• LUIS MANUEL OTERO ALCÁNTARA •

L’artiste et son oeuvre

Luis Manuel Otero Alcantara est sans aucun doute l’un des artistes les plus controversés de la scène cubaine contemporaine. Aidé par sa formation autodidacte, il s’est intéressé à développer un espace de créativité alternative. Parmi ses pratiques les plus remarquables, on peut évoquer le processus de construction d’une œuvre non seulement focalisée sur le résultat final mais bien sur la production et le processus en tant que partie la plus importante de la pratique de l’art.

Les sujets qui le préoccupent se matérialisent sous différentes formes telles que la performance, le net art, le dessin, l’intervention urbaine et d’autres formes plus associées au geste artistique, où les frontières des genres sont transgressées.

Son travail implique une critique sociale et politique, teintée d’ironie. L’artiste intervient dans l’espace public sans craindre de défier les réglementations, celles qui étaient, autrefois, intrinsèques à la création artistique cubaine. Parmi les projets qui méritent d’être mentionnés, on peut citer #00Bienal projet alternatif indépendant présenté en parallèle de la Biennale de La Havane.

Cette Biennale, qui s’est tenue du 5 au 15 mai 2018, avait pour slogan « Dans chaque atelier une Biennale », et avait pour principal objectif de promouvoir un éventail de réalités différentes, observées dans l’art. Cet événement a donné de la visibilité aux artistes qui ne connaissaient pas l’institution et a généré une réflexion sur le dessein originel de la Biennale de La Havane, qui proposait de mettre l’accent sur les pratiques du prétendu tiers-monde et d’autres espaces non privilégiés.

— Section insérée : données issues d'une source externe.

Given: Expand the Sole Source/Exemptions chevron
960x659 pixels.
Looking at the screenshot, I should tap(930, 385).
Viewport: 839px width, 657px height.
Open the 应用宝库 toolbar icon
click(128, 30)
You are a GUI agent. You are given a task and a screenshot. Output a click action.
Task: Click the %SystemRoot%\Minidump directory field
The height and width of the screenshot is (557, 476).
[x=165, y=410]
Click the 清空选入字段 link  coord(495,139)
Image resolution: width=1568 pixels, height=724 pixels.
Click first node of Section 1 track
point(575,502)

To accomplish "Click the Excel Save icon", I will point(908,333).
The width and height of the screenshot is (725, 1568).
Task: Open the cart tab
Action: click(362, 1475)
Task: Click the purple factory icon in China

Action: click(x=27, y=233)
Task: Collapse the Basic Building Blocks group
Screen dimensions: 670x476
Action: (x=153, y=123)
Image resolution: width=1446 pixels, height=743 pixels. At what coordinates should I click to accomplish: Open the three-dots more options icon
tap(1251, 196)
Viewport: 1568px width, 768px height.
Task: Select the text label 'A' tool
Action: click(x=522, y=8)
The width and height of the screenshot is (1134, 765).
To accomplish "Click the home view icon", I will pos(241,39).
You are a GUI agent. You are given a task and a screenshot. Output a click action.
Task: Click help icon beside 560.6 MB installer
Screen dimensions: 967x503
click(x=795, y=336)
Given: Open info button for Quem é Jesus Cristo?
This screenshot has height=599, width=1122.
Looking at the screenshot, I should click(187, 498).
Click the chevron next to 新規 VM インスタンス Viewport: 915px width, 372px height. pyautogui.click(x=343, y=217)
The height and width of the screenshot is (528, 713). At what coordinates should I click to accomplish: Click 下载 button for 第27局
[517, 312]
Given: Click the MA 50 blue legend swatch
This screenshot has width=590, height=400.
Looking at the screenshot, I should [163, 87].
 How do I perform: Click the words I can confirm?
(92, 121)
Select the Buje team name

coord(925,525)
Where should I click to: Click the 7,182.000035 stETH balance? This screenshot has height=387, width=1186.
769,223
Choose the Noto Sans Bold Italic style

Journal de l’Été indien (28 septembre – 8 octobre 2016) a constitué une documentation audiovisuelle réalisée quotidiennement et dont le but était de faire reconnaître la créativité comme un élément intégral du dialogue interculturel. Il devenait alors un argument à prendre en compte dans l’évaluation des demandes de visa pour visiter le Canada. « Journal de l’Été indien » est en fait une tentative de « sublimer » le double refus de visa temporaire subi par l’artiste Otero Alcántara pour participer à des résidences au Canada.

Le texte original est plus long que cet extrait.